Other voices: Record defense spending? Yes but …

The White House is touting President Biden’s US military budget for fiscal year 2024 as a record, and Mr. Biden is betting that busy Americans won’t look past the headlines. The truth is that he is calling for real defense cuts, even as the US wakes up late to a world of new threats.

The Pentagon’s budget request may seem high at $842 billion. But the figure is only a 3.2% increase on last year, and with inflation at 6% it means a drop in purchasing power. Compare the 3.2 percent increase to double-digit increases for domestic accounts: 19 percent for the Environmental Protection Agency; 13.6% for both the Education and Energy Departments; 11.5% for Health and Human Services.

For all the talk of a bloated Pentagon, defense in 2022 accounted for only about 13 percent of the federal budget. That’s about 3 percent of GDP, down from 5 percent to 6 percent during the Cold War, even though America’s challenges today are arguably more numerous and acute.

China is building a world-class military to drive America out of the Pacific. Russia pledged to crush Ukraine and then move its army to the Polish border; Iran may soon have a nuclear bomb; North Korea fires missiles at Japan. Hypersonics and missiles threaten the US homeland.

The Pentagon does not release the finer points of the budget until Monday, but a sizable portion of any increase will be absorbed by a 5.2 percent increase in pay for troops and civilians, needed in part to offset Mr. Biden’s inflationary policies. The White House includes bromance about America’s “long-term commitment to the Indo-Pacific” and highlights $9.1 billion for the Pacific Deterrence Initiative.

But Pacific deterrence depends on a US Navy large enough to deter bad behavior, and the goal of a 355-ship service remains a fantasy. The document promises “executable and responsible” investment in the fleet, which is a euphemism for cutting ships without adequate replacements.

The budget commits to “continuous nuclear modernisation”, but recapitalizing all three parts of the triad is a generational challenge that constrains budgets. The document calls for expanding “industrial base production capacity to ensure the military can meet strategic requirements for critical munitions,” and Congress last year authorized multiyear contracts that should help.
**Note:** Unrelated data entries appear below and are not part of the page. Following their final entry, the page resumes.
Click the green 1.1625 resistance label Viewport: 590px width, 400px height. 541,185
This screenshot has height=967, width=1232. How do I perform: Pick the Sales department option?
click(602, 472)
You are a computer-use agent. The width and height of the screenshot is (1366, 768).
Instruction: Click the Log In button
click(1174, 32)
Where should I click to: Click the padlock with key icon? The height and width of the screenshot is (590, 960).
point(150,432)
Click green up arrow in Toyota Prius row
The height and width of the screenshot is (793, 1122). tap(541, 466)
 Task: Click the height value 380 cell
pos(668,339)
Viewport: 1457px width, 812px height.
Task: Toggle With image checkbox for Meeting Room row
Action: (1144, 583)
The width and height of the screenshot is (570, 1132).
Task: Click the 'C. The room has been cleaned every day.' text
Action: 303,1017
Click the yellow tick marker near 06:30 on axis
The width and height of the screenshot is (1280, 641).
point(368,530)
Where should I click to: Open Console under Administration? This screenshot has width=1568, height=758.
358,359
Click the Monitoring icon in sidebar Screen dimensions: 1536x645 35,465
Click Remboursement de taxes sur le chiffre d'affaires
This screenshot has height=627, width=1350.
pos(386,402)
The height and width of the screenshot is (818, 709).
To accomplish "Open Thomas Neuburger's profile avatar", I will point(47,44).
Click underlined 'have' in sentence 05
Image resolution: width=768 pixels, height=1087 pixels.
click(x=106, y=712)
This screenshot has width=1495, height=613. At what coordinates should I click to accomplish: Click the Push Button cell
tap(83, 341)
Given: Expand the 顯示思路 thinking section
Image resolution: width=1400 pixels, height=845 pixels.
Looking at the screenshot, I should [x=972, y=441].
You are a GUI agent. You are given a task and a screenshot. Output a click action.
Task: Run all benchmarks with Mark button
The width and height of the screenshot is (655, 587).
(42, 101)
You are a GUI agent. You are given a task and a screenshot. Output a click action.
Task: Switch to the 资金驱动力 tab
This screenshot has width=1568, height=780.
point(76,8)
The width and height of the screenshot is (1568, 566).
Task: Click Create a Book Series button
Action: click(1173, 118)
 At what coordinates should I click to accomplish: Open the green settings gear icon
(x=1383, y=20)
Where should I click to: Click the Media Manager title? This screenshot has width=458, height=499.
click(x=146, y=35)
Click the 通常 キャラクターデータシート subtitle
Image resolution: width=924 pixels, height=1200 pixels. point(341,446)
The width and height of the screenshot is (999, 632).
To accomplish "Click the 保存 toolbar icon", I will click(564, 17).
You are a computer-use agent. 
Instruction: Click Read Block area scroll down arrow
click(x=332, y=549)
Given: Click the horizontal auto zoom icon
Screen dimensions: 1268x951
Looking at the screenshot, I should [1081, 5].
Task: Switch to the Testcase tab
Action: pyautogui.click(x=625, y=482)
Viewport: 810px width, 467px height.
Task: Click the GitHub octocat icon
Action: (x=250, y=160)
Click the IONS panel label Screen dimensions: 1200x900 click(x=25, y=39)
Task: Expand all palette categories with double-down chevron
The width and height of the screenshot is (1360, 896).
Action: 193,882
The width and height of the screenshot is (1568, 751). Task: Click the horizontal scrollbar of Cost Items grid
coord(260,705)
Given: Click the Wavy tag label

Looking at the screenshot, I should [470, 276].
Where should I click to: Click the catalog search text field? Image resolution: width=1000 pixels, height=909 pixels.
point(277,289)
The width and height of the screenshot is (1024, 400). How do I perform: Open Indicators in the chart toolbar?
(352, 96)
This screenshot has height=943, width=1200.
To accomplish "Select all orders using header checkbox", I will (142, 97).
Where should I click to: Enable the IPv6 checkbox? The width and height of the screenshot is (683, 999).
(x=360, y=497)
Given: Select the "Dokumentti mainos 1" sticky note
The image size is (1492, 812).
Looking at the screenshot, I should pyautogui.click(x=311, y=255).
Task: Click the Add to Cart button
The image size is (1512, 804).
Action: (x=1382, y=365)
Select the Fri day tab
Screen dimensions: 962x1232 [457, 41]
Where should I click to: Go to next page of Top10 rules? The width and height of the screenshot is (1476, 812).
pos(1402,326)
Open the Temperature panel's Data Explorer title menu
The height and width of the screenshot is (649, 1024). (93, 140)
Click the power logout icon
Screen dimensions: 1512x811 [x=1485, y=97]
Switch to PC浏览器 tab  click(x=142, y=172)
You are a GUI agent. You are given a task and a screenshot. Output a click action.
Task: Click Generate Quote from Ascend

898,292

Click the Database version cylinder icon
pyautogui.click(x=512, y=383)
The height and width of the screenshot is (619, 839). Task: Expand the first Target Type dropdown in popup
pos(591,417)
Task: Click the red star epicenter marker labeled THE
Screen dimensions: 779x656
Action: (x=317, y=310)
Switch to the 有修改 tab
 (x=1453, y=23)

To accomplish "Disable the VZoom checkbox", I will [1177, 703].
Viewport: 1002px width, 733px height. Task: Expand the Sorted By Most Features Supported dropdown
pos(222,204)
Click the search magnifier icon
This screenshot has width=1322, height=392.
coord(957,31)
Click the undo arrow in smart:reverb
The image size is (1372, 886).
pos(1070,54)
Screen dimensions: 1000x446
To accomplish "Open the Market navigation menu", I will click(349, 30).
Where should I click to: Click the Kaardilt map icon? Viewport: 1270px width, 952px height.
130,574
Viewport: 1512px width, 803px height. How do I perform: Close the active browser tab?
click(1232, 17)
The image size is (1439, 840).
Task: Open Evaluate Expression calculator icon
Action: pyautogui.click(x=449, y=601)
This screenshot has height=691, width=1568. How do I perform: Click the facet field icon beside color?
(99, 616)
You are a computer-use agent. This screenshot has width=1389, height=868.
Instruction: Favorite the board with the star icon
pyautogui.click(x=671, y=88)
But the US was still not procuring its best precision weapons in sufficient quantities to last more than a few weeks in a battle for Taiwan.

Mr. Biden’s biggest failure is promising that his budget will keep “America safe,” instead of talking to the public about the threats and what it will take to meet them. The reality is that U.S. military power is “slowly sinking,” as one Navy admiral put it last year, and Congress will have to start plugging the hole.